By Chad Hobbs
Farmers have taken some dings in recent years over bee colonies collapsing. Studies show, however, that pesticides applied by homeowners, backyard gardeners, landscape professionals, golf courses, and industrial or municipal applicators pose as great a risk to pollinators as chemicals applied on farm lands.
The Kentucky Department of Agriculture (KDA) states the greatest threats occur when broad-spectrum insecticides are applied to crops, weeds, or other plants while they are in bloom; when they are applied during the daylight hours when pollinators are foraging; and when chemical spray drifts onto colonies.
The KDA provides the following suggestions to help minimize risks to pollinators:
• Be aware of honey bee hives or habitats for other pollinators near fields to be treated with pesticides.
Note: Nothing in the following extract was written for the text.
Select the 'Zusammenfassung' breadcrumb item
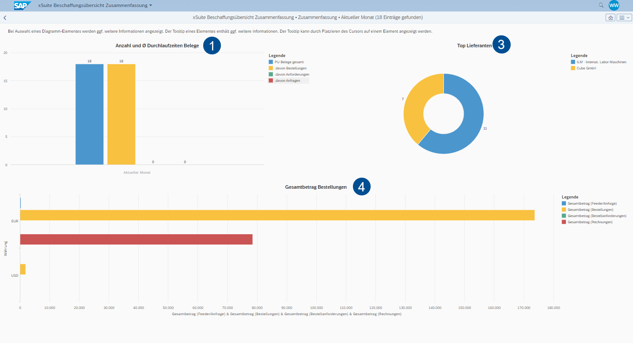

• Use Integrated Pest Management (IPM) and economic thresholds to determine if insecticides are required to manage pests. When insecticides are required, consider using insecticides with low toxicity to bees, short residual toxicity, or repellent properties towards bees.
• Avoid dusts and wettable powder insecticide formulations if possible. Granular and liquid formulations are safer for pollinators since granules are not typically picked up by bees, and liquids dry onto plant surfaces.
• Pesticides toxic to pollinators should be applied when bees are less active. Pollinators are most active during daylight hours between 9 a.m. and 3 p.m. and when the temperature is over 55 degrees.
• Avoid applying when low temperatures will allow dew formation. Dew may re-wet pesticides and increase pollinator exposure.
• Minimize pesticide drift. Do not spray on windy days, not only can this cause risks to pollinators, but it is not economical to the applicator either since the chemical is not applied where it is needed.